Another Huff-Post reporter, Ben Arogudande, wrote: “Critics have accused [Beyoncé] of setting a bad example to young people of color around the world, who may be negatively influenced into believing that light skin is more attractive. These are the kinds of concerns that are believed to be driving the market for dangerous skin-lightening creams that are currently used within ethnic communities.“
This pressure to conform to artificial, manufactured beauty exists all over the world. An article on TIME featured a picture of a woman juxtaposed against the same image manipulated to meet the various ideals of ten different countries. The original image features a relatively pale woman. Her skin was lightened in the Indian and Argentinian ideal, and most dramatically lightened in the German adaptation, to an unsettling degree. I’d like to point out that the Philippines made no adjustments whatsoever, except to dress her.

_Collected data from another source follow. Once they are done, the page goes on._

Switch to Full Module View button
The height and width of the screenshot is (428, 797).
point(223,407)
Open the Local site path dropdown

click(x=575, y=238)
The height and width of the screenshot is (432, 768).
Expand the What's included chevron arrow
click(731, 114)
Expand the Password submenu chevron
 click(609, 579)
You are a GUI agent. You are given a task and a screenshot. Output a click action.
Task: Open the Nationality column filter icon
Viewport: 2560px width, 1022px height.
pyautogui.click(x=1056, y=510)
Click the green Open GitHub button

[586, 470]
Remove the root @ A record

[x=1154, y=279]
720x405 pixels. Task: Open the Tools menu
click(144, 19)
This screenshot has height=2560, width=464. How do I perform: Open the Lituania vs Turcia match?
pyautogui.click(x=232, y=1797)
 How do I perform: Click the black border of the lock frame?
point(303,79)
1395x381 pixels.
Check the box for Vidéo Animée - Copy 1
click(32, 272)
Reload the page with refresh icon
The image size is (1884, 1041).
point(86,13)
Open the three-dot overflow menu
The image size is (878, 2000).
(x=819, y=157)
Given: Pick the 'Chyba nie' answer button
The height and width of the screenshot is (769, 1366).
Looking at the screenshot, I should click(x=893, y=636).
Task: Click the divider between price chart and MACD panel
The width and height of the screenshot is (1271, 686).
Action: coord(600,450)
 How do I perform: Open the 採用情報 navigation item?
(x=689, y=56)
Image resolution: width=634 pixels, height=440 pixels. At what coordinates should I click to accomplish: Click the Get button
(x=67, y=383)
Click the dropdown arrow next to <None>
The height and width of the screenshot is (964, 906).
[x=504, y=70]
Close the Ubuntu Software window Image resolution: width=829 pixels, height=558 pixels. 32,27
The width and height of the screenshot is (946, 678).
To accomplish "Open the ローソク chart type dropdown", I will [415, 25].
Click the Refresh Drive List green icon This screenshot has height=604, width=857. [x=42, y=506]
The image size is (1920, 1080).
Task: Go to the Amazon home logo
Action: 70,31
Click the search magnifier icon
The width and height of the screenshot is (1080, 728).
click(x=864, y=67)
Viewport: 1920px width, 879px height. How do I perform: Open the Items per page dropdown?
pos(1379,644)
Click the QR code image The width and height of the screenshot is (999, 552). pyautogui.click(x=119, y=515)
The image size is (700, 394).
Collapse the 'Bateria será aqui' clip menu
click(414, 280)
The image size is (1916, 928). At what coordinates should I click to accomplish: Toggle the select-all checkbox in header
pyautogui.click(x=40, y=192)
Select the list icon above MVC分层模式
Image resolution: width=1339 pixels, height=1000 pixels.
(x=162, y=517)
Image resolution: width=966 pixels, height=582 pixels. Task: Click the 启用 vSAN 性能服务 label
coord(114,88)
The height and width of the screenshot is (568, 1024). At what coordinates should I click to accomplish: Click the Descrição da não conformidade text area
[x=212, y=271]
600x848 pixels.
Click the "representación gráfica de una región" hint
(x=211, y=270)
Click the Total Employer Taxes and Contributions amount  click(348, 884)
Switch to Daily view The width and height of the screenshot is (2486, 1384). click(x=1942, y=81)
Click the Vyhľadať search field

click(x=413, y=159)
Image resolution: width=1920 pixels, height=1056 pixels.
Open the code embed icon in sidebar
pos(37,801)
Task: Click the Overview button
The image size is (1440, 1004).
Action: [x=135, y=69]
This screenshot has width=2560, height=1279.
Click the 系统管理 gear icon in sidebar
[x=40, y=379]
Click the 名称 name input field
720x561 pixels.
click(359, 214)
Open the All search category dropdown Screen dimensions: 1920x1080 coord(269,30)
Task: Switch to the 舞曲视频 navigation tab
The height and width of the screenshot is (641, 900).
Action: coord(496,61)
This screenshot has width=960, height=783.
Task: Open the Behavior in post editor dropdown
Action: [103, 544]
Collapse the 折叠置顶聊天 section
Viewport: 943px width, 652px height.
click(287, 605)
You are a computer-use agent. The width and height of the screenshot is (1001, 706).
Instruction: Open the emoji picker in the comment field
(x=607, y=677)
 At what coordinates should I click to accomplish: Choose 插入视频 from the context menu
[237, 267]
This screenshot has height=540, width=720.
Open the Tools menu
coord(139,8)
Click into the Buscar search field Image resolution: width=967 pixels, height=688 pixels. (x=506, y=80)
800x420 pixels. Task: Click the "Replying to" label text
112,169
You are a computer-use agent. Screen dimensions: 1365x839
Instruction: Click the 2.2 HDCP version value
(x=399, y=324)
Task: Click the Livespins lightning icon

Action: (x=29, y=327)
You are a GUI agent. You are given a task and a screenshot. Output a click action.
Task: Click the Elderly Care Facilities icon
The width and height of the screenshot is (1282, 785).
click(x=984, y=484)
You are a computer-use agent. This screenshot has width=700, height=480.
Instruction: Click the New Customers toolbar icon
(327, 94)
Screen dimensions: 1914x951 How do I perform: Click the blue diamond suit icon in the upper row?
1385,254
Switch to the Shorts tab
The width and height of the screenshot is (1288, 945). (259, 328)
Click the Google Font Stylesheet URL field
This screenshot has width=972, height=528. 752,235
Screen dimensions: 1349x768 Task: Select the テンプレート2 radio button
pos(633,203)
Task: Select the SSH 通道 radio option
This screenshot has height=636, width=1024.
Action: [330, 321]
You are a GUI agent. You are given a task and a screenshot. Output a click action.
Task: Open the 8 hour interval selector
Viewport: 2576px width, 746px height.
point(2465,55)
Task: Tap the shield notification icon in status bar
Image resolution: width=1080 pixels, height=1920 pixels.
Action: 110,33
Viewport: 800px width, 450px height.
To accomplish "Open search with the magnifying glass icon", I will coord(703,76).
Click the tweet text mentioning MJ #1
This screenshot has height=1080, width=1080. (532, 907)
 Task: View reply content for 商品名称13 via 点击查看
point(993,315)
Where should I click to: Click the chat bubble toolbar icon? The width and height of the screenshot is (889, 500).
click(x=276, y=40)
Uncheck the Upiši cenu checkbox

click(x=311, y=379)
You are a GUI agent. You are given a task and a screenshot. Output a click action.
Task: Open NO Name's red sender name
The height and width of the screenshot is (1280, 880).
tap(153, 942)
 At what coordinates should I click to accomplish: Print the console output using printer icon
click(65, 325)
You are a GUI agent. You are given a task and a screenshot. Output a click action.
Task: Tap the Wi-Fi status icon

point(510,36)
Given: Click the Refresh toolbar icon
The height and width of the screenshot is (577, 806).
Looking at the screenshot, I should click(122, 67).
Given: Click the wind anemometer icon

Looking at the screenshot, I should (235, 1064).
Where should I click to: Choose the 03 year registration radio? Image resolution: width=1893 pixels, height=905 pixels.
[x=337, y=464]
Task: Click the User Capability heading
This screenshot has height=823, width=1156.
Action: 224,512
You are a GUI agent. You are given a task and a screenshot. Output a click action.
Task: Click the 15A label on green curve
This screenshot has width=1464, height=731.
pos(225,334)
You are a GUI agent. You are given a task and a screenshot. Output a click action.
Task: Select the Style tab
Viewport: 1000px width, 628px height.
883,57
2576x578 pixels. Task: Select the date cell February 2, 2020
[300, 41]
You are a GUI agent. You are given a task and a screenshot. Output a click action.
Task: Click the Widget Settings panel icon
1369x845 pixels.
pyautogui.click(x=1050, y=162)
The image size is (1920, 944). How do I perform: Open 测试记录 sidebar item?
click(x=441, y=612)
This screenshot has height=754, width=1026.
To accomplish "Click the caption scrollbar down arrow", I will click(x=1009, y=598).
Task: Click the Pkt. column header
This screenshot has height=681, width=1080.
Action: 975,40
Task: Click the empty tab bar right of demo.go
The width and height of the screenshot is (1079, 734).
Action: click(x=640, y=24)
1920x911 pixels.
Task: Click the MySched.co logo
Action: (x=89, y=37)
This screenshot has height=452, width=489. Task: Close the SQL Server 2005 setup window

Ultimately, society needs to accept that people come in different colors. We come in all shades and tones, and none of them are any lesser than the rest. There’s no reason we should feel so pressured to repair something that isn’t broken. Our skin tone is arbitrary. Beauty comes in any color.
If we insist on Photoshopping models’ skin, for “better contrast” or any other reason, we could avoid this problem altogether by using colors that are obviously not intended to look natural—Andy Warhol style. What if we had models rocking red, green, blue and purple skin? The public wouldn’t be subjected to this pressure to adjust their skin color accordingly. It would be clear that sexy comes in any color, and the skin you’re in is perfect as it is.
I set out to prove this theory with a photo shoot featuring a coworker, Jason Dean, and me. The shoot was done on Handley Rock in Redwood City, California. The boulder is adorned with carvings and graffiti, ranging from tasteful to obscene. I thought the rock would be a fitting place to stage the shoot, since visitors often complain that the graffiti on the rock diminishes its natural beauty, which is ironically exactly what we do when we alter people’s skin tones in their pictures. The photographer, Michael Housewright, manipulated our skin tones to illustrate that we are just as beautiful regardless of the color of our skin.